#### PROBLEM TO WORK ON:
Could you output every record below exactly, leaving out the pictures?

Items listed in a dataset
Segment Open

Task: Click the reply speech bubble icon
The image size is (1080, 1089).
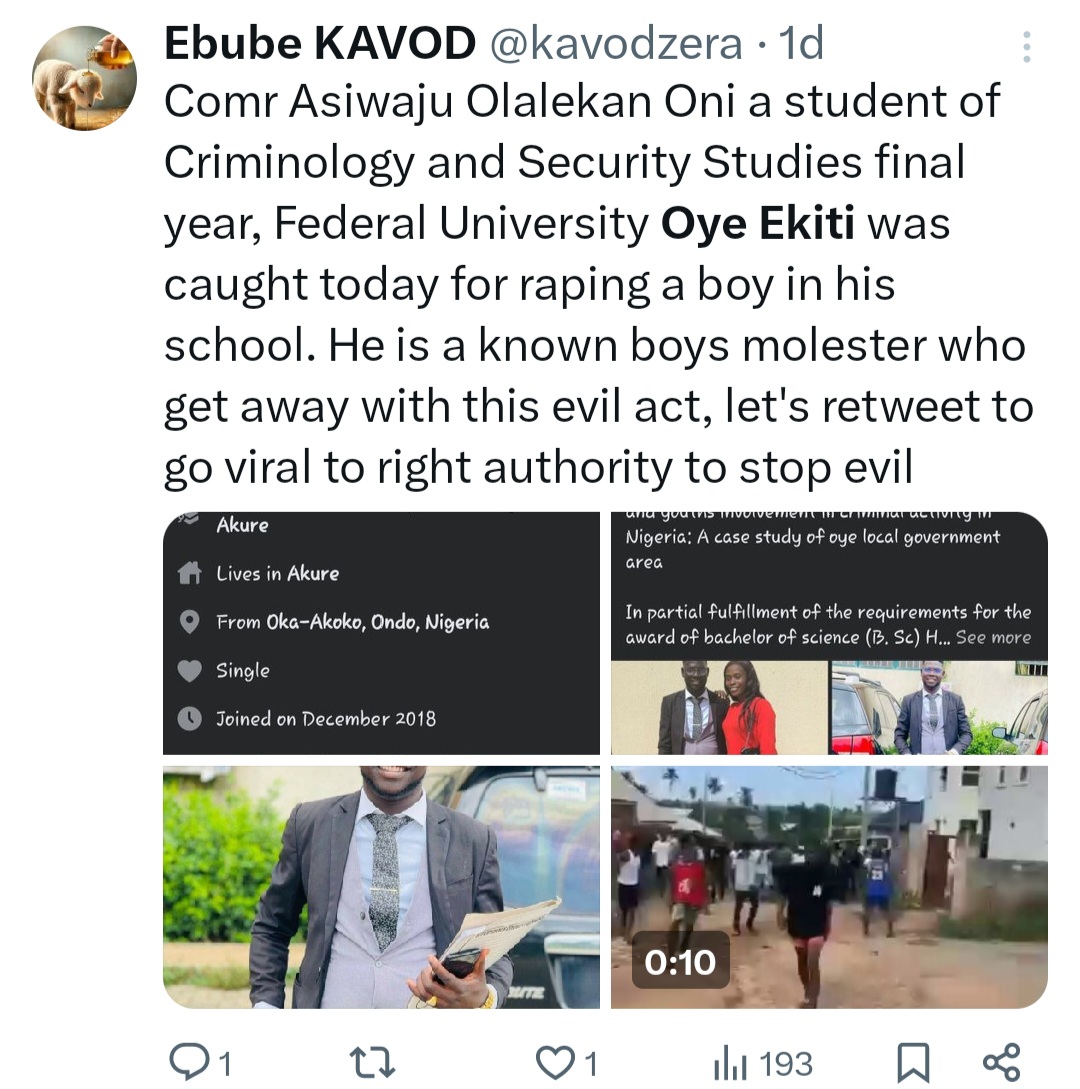Action: tap(188, 1061)
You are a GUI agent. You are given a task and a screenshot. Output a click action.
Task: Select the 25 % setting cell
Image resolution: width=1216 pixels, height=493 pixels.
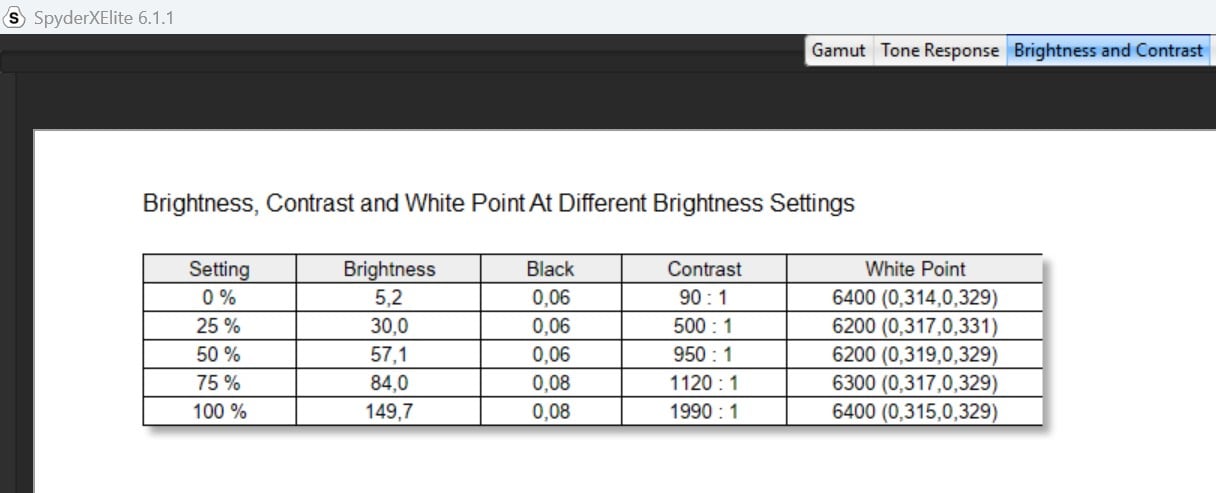pyautogui.click(x=220, y=326)
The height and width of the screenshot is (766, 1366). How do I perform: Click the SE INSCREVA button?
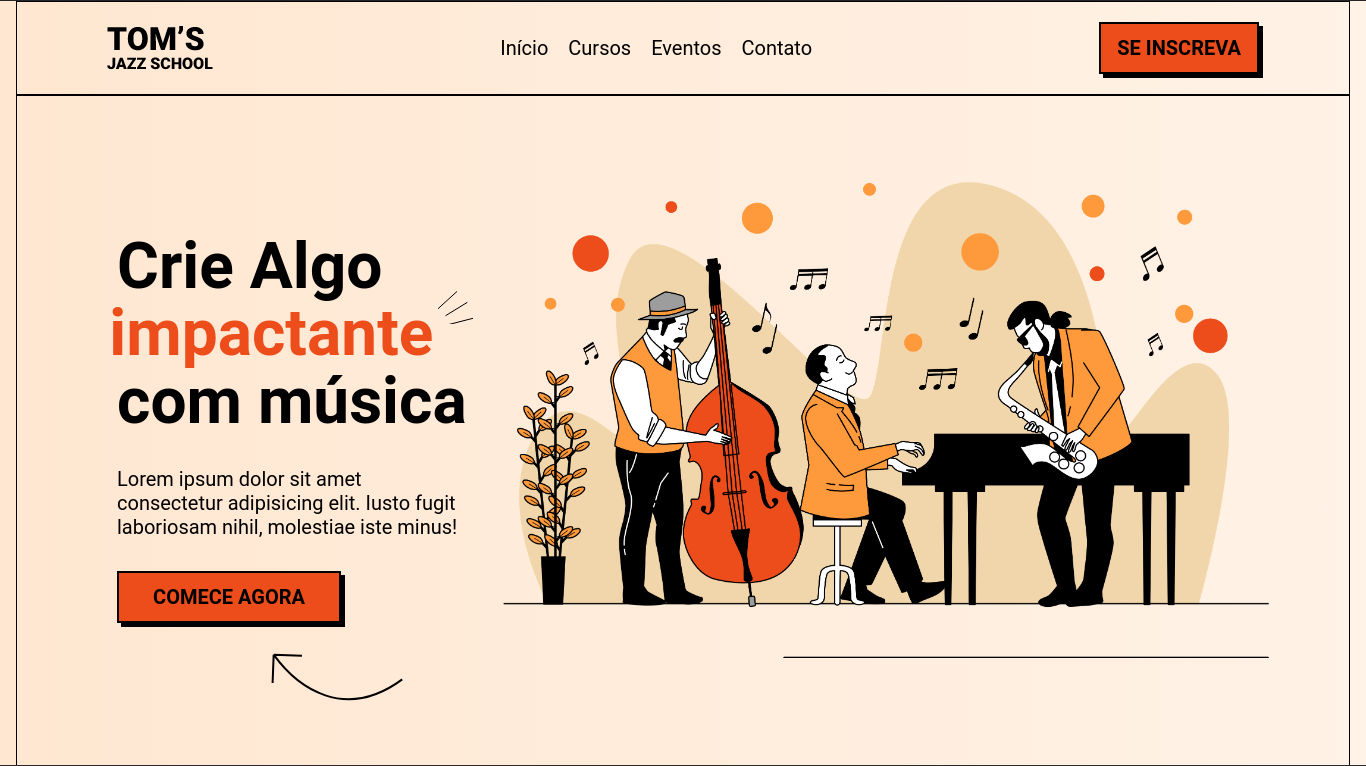tap(1179, 48)
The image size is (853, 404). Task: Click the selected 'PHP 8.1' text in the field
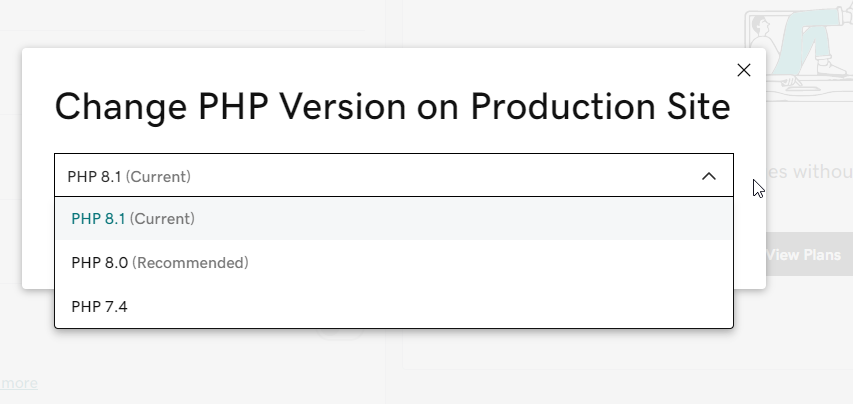(x=94, y=177)
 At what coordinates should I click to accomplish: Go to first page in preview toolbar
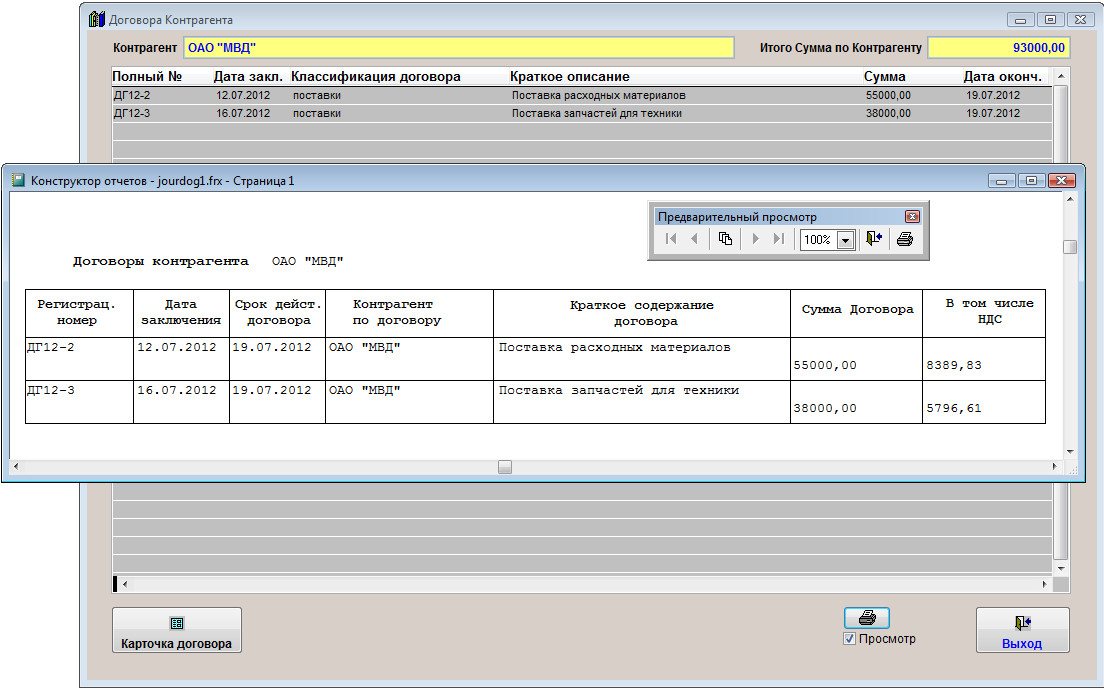(671, 239)
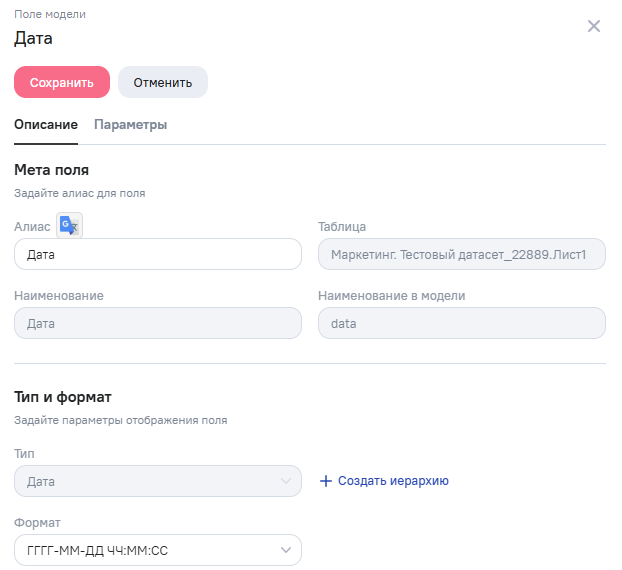Viewport: 622px width, 570px height.
Task: Click the Наименование в модели field
Action: pyautogui.click(x=461, y=324)
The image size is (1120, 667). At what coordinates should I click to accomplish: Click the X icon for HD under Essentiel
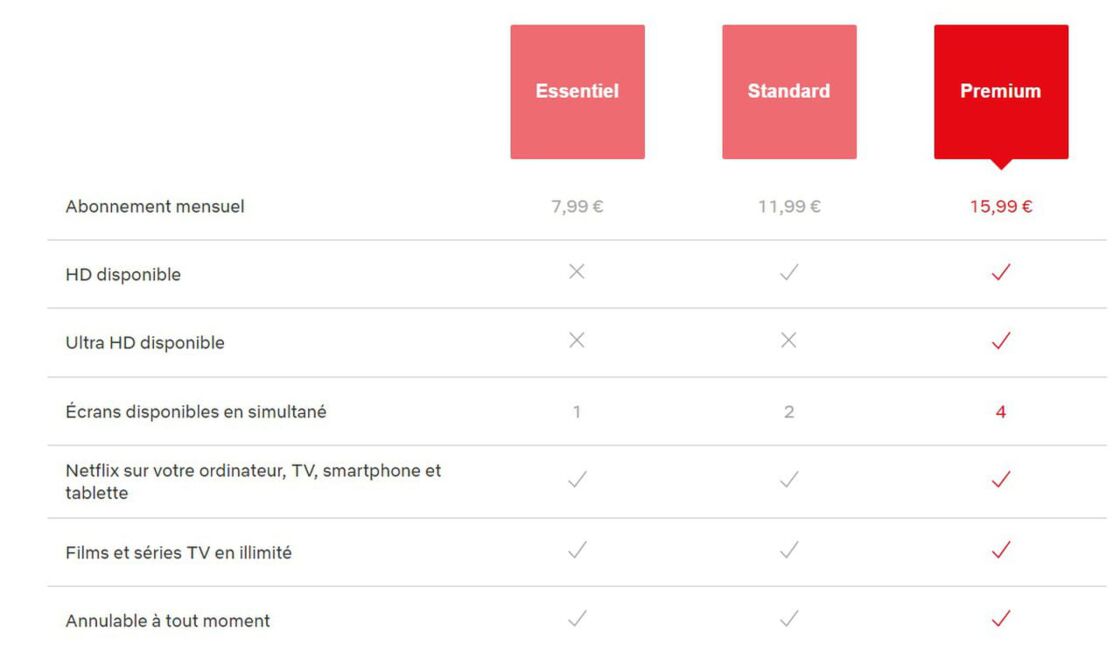pyautogui.click(x=576, y=271)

Segment Closed

#### OUTPUT BELOW:
Task: Click the reply speech bubble icon
The image size is (1080, 1089).
Action: tap(188, 1061)
You are a GUI agent. You are given a task and a screenshot. Output a click action.
Task: Select the 25 % setting cell
Image resolution: width=1216 pixels, height=493 pixels.
pyautogui.click(x=220, y=326)
The height and width of the screenshot is (766, 1366). How do I perform: Click the SE INSCREVA button?
tap(1179, 48)
The image size is (853, 404). Task: Click the selected 'PHP 8.1' text in the field
(x=94, y=177)
 At what coordinates should I click to accomplish: Go to first page in preview toolbar
(671, 239)
Viewport: 622px width, 570px height.
Task: Click the Наименование в модели field
Action: pyautogui.click(x=461, y=324)
The image size is (1120, 667). At what coordinates should I click to accomplish: Click the X icon for HD under Essentiel
pyautogui.click(x=576, y=271)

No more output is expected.